AS-MMD lifts target accuracy above the naive cross-domain floor and stays below the within-domain oracle ceiling. The single-seed gap must be hedged: a real comparison demands repeats and subject-grouped CV across both cohorts.

print("\n| condition           | accuracy |")
print("|---------------------|----------|")
print(f"| naive transfer      | {acc_naive:0.3f}    |")
print(f"| AS-MMD aligned      | {acc_mmd:0.3f}    |")
print(f"| oracle (target)     | {acc_oracle:0.3f}    |")
print(f"| chance (majority)   | {chance:0.3f}    |")
print(
    json.dumps(
        {
            "source_id": SOURCE_ID,
            "target_id": TARGET_ID,
            "n_source_train": int(src_train.sum()),
            "n_target_train": int(tgt_train.sum()),
            "n_target_test": int(tgt_test.sum()),
            "asmmd_gain": round(acc_mmd - acc_naive, 4),
            "transfer_headroom": round(acc_oracle - acc_naive, 4),
        }
    )
)

A common mistake, and how to recover#

Loading the wrong number of channels into ShallowFBCSPNet raises a RuntimeError on the first forward pass (size mismatch on the spatial conv). We trigger it with try/except and recover by rebuilding with the right shape.

try:
    wrong = ShallowFBCSPNet(
        n_chans=N_CHANS + 3, n_outputs=2, n_times=N_TIMES, sfreq=int(SFREQ)
    ).to(DEVICE)
    _ = wrong(torch.zeros(1, N_CHANS, N_TIMES, device=DEVICE))
except RuntimeError as exc:
    print(f"Caught RuntimeError: {str(exc)[:90]}...")
    fixed = make_model()
    print(f"Recovery: ShallowFBCSPNet(n_chans={N_CHANS}) -> {type(fixed).__name__}")

Extensions#

Modify. MMD_LAMBDA_MAX controls how hard AS-MMD pushes the encoder toward distribution overlap. Too small and the encoder behaves like the naive baseline; too large and the encoder collapses all features to a domain-invariant point that throws the P3 signal away. Rerun at 0.05, 0.2, 0.4, 1.0 and plot acc_mmd against the chosen weight.
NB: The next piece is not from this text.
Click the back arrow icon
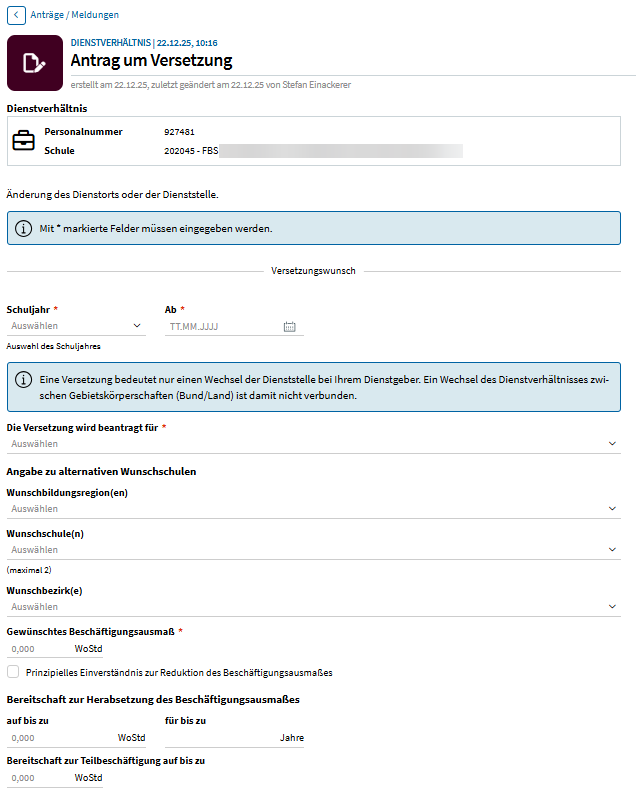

Mini-project. Replace the synthesised tensors with real cohorts via eegdash.EEGDashDataset. Set EEGDASH_SOURCE_DATASET and EEGDASH_TARGET_DATASET to two oddball accessions on NEMAR (Delorme et al. 2022; e.g. ds005863 and ds003061), apply the plot_20 windowing recipe to both, then rerun this script.

  • rerun with five seeds and report mean +/- std for all three encoders.
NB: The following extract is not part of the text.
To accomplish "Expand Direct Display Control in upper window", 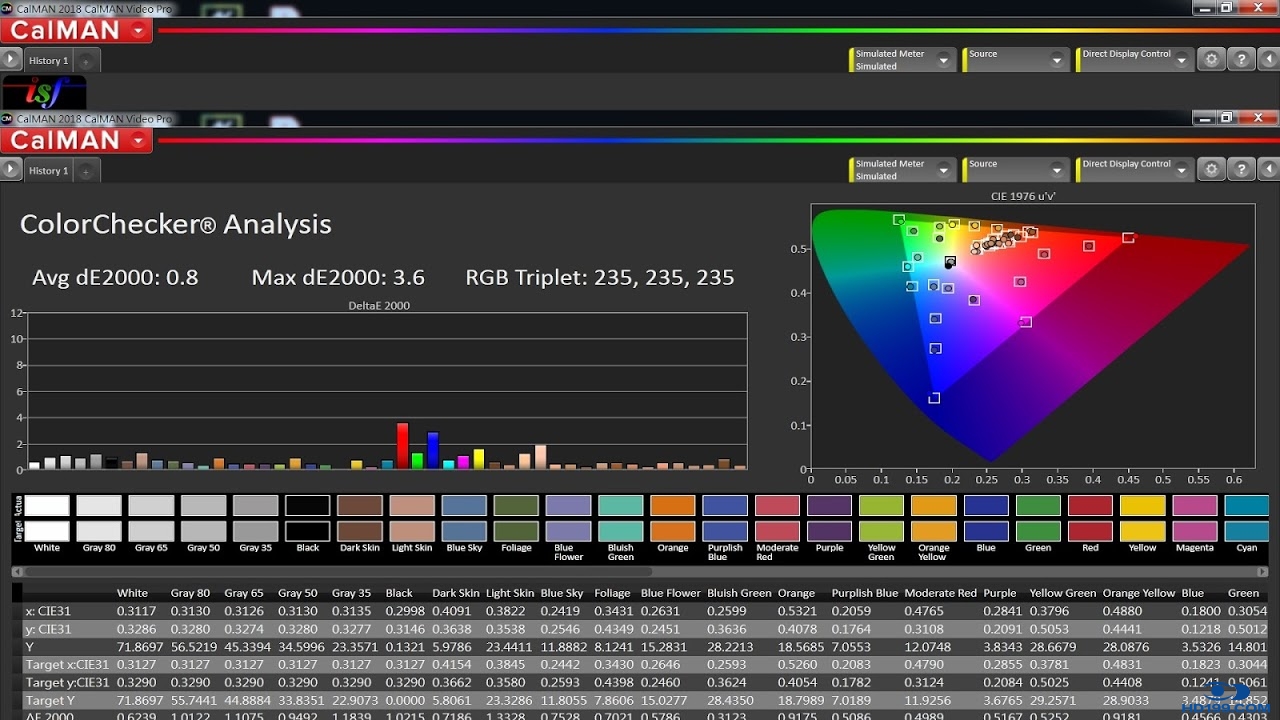I will 1182,61.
  • swap MMD for CORAL or domain-adversarial training as a baseline ablation.

  • extend the head to multi-class (P3a vs P3b vs standard) and check per-class gains.
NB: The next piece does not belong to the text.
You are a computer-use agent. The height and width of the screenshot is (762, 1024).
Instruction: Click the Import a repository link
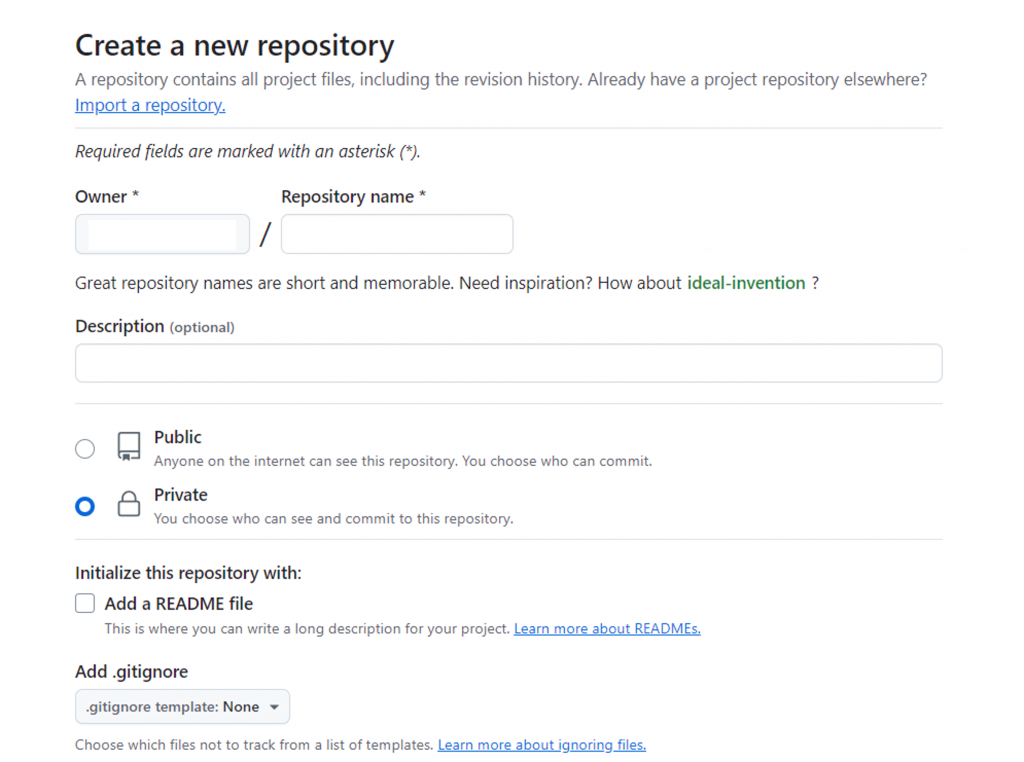click(x=150, y=105)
  • replace ShallowFBCSPNet with EEGConformer (re-anchor the encoder hook).

Wrap-up#

We assembled the smallest credible AS-MMD recipe (Long et al. 2015; Banville et al. 2021; Defossez et al. 2023): one shared encoder, an RBF-kernel MMD on logit-space activations, a warmup schedule on the alignment weight, and a strict subject-aware split on both cohorts. The figure pins the four numbers a transfer claim must report side by side: naive, AS-MMD, oracle, and chance. The single-seed gain is anecdotal until the recipe is run across seeds and subjects, and the preserved P3 in the ERP panel is the falsifier the alignment did not wipe out the underlying physiology. Concept page: Features vs. deep learning. API anchors: eegdash.EEGDashDataset, eegdash.viz.style_figure().

References#

See References for the centralised bibliography of papers cited above. Add or amend an entry once in docs/source/refs.bib; every tutorial inherits the update.